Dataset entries
-.-.-

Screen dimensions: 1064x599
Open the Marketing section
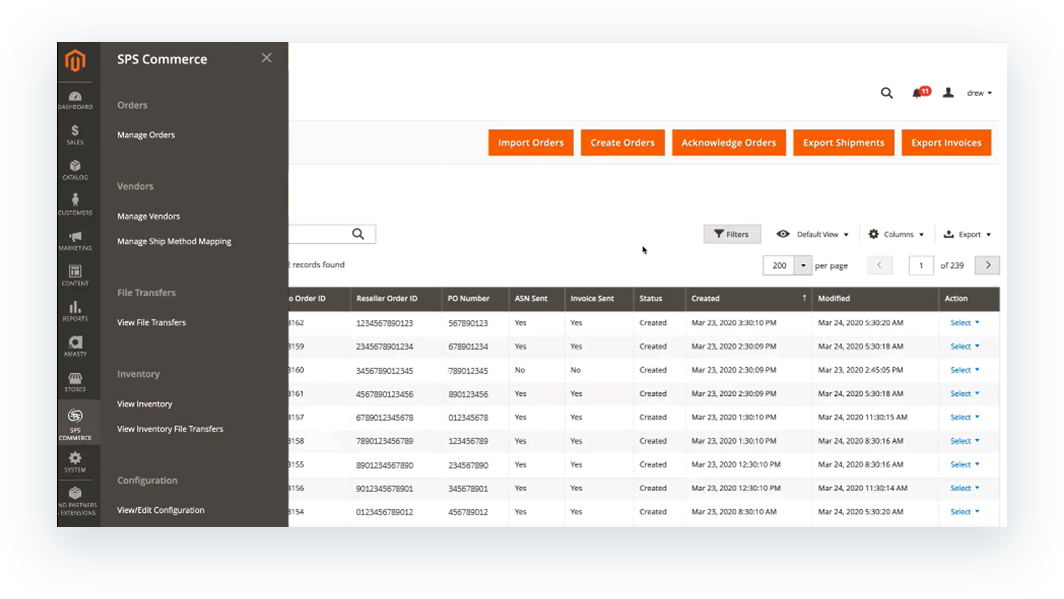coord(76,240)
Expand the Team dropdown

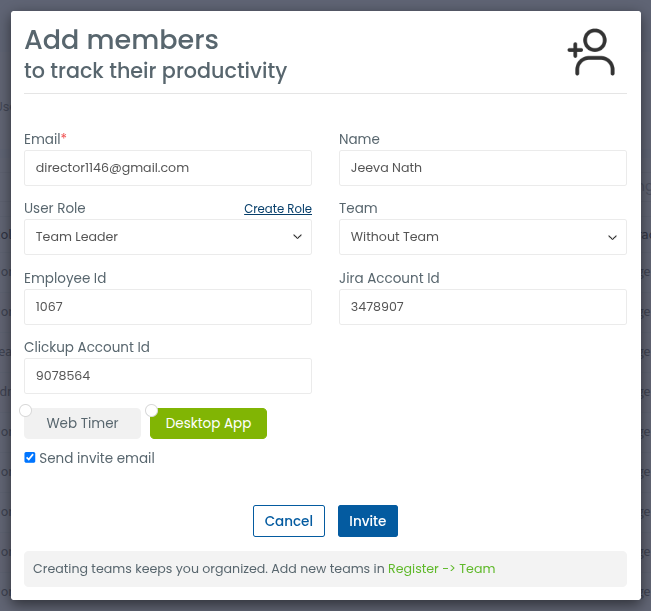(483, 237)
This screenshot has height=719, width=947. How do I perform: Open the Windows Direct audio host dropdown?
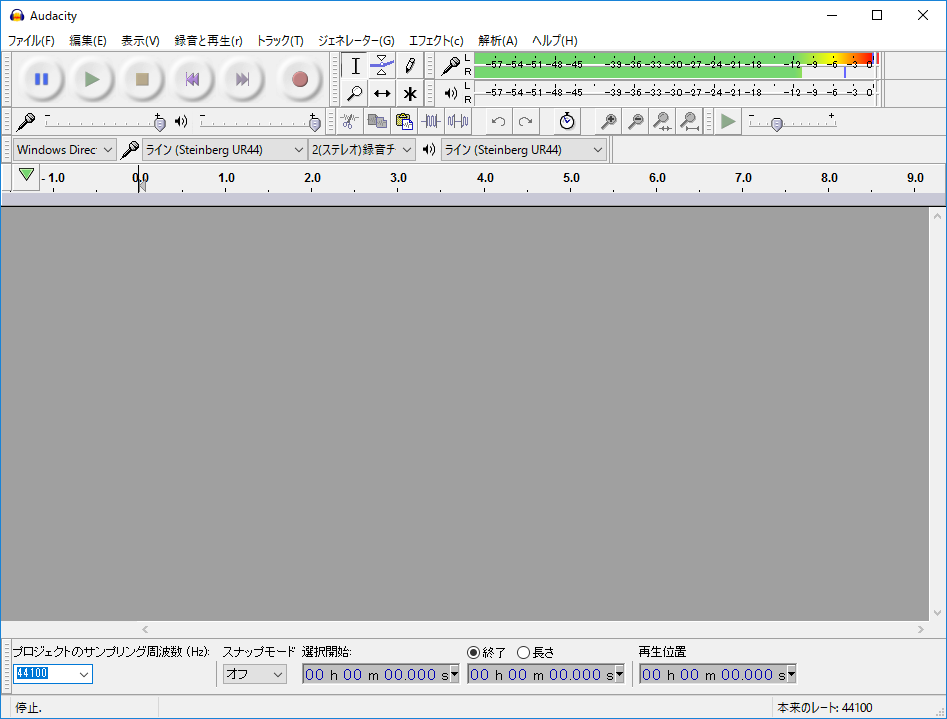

-.-.-

Assignment
In case the records contain pictures, keep those out and repeat the rest exactly.

Task response
Screen dimensions: 1064x599
Open the Marketing section
coord(76,240)
Expand the Team dropdown

(483, 237)
This screenshot has height=719, width=947. How do I perform: Open the Windows Direct audio host dropdown?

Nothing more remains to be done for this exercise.